For a long time, we've thought of technology advances as a main driver of change in radiology, but in the last year we've been reminded, very forcefully, that government can play a huge role as well. As nicely as things went for the first half of this decade, the outlook isn't so good for the second half.

If you have any doubts about this, just take a look at this month's cover story ("Whacked! Radiology recoils from DRA ax," page 46). Senior editor James Brice checked with some of the key players in radiology's world and identified a host of consequences, some of them quite dramatic, wrought by the implementation of the 2005 federal Deficit Reduction Act on Jan. 1 of this year. It was a bad law, passed in the dark of night with inadequate information and review (see X-Ray Vision, page 3, March 2006). Unfortunately, efforts in Congress to fix the law have failed to gain traction, and the problems it has caused are now becoming evident and rippling throughout radiology:

  • A major shakeout in the freestanding imaging center marketplace. Whether intended or not, imaging centers were directly in the path of the DRA and have borne the brunt of the billion dollar-plus cost. Many imaging centers have reportedly gone under or are going up on the auction block as salvage prospects.
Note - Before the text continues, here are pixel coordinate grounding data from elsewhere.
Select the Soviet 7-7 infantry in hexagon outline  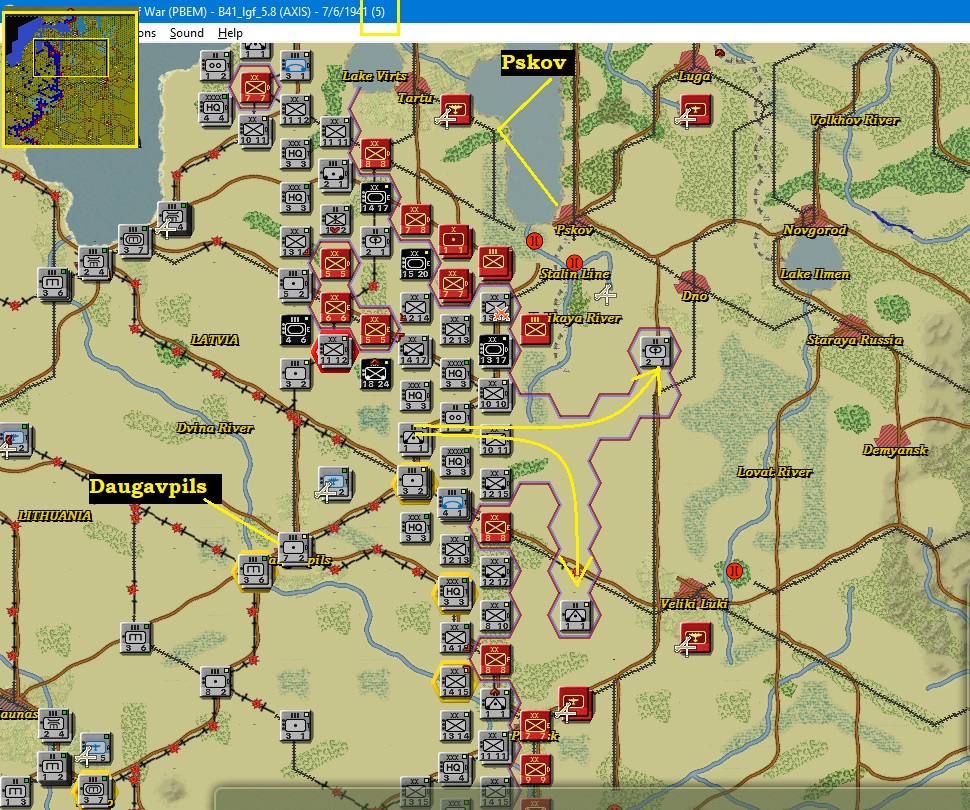point(255,88)
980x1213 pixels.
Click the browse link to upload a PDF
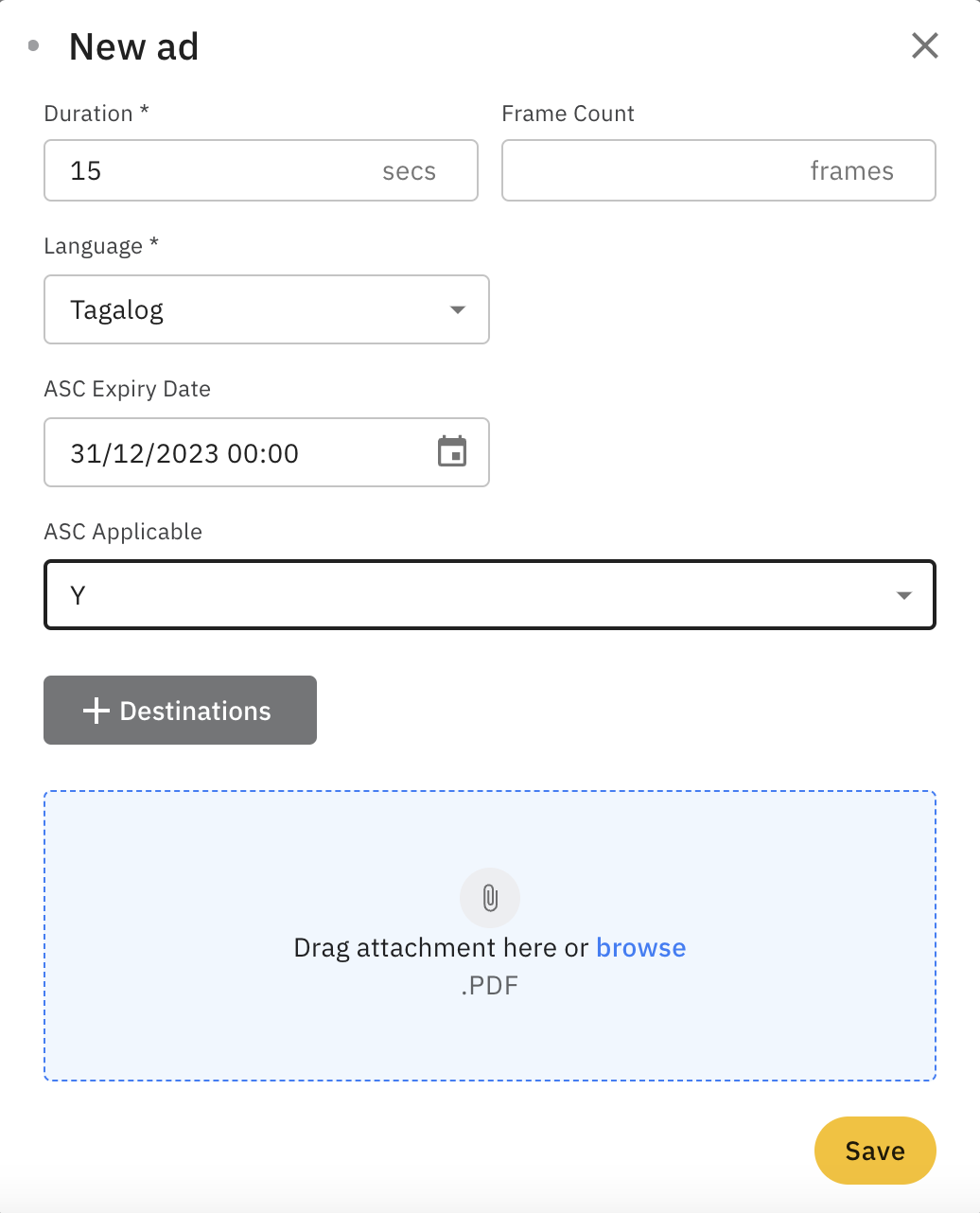coord(641,947)
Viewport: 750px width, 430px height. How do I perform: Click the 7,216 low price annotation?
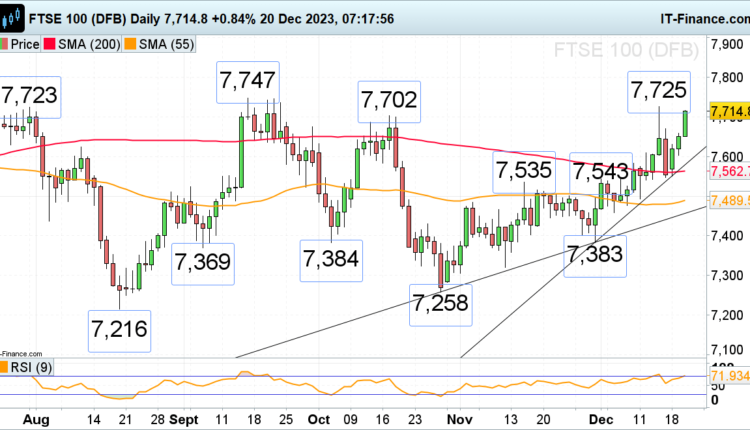[x=120, y=330]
  • A major drop in the amount of money spent on the technical component of imaging spending. Estimates range from $1.4 billion in the first year of the DRA cuts to $13 billion over a three-year period.
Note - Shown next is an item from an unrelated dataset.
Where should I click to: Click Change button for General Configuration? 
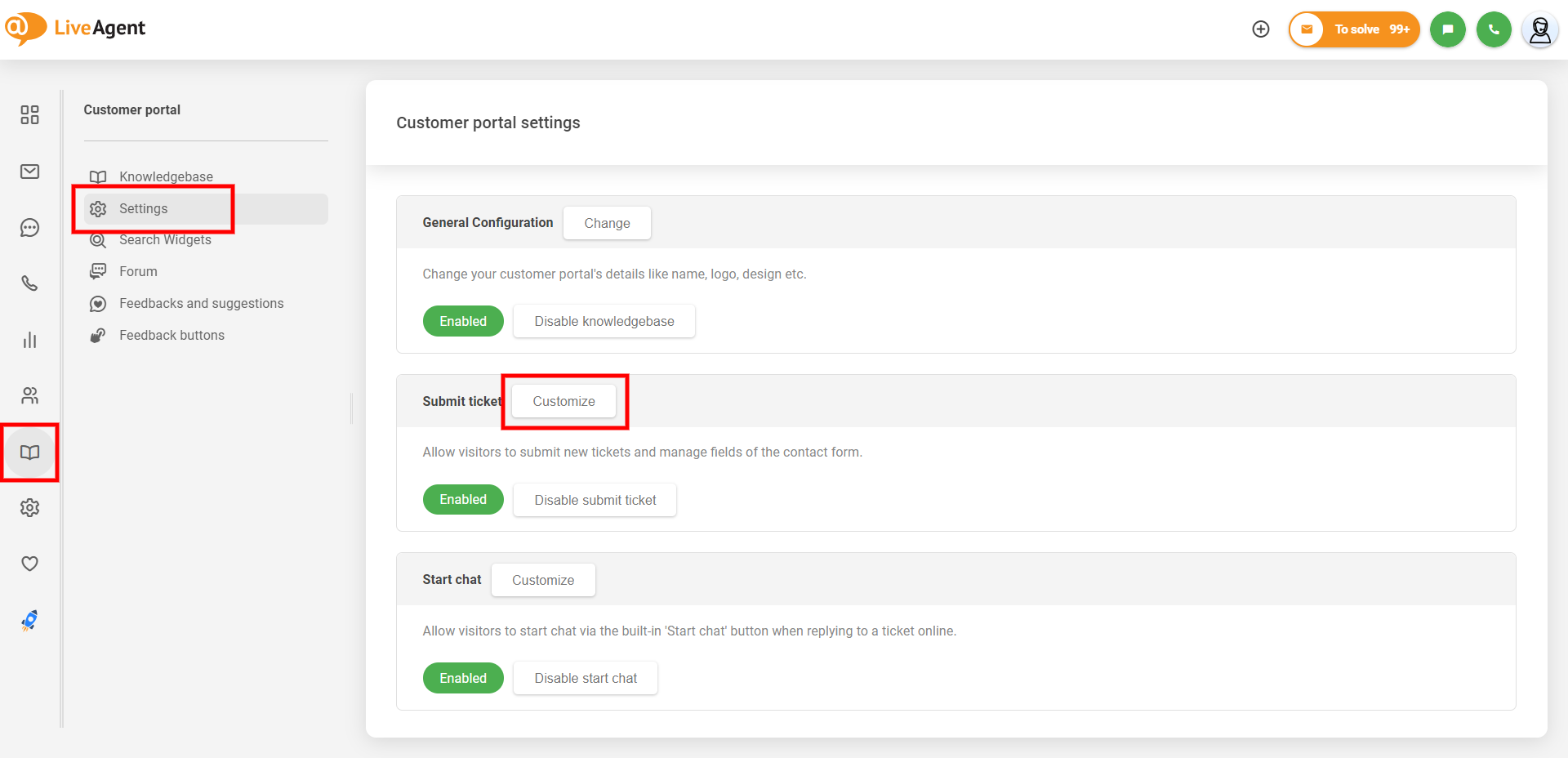(x=607, y=223)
  • Falling equipment sales in the U.S. because of uncertainties from the DRA and other proposals from Medicare. Providers plan to upgrade less frequently, and equipment vendors are feeling the impact.

We should note that there are some silver linings to all of this. The consolidation of the imaging center market, while leaving fewer providers, will strengthen the bargaining power of those who remain. Our article explains how some imaging center providers are fighting back by becoming more efficient (with digital imaging technologies and informatics) and by making sure payers understand that fewer providers can deny access to patients and force imaging back into the more expensive hospital setting, thus reducing the ability of payers to control rates.

Still, the long-term picture is far from sanguine. If the Republican-controlled Congress acted arbitrarily by enacting the DRA in late 2005, the Democratic-controlled House was no kinder to imaging in proposing another round of equally draconian cuts as part of a bill to extend a federally funded healthcare program for children. As of this writing, the cuts had been axed in negotiations with the Senate and a presidential veto was threatened, but don't bet that these proposals won't return some time in the future.

The next skirmish in this battle will take place as Congress considers Medicare law updates this year. The American College of Radiology and its allies will fight further attempts to cut payments and are also pressing for mandatory accreditation of imaging providers, a step the ACR says can help control imaging utilization. It's an approach that makes sense and is based on a sound rationale: that imaging patients deserve an assurance of quality.

Against this backdrop, pressure for healthcare reform is building and will become a major issue in the 2008 presidential and congressional campaigns. Cost control will undoubtedly be part of the picture, and as long as both federal and private payer programs see medical imaging as a big cost driver, there will be additional attempts to rein in payments. As this happens, radiology and other medical specialties will need to remain in front of Congress to insist that cost controls in imaging be based on careful thought and sound policy, not the blunderbuss approach employed in the 2005 DRA.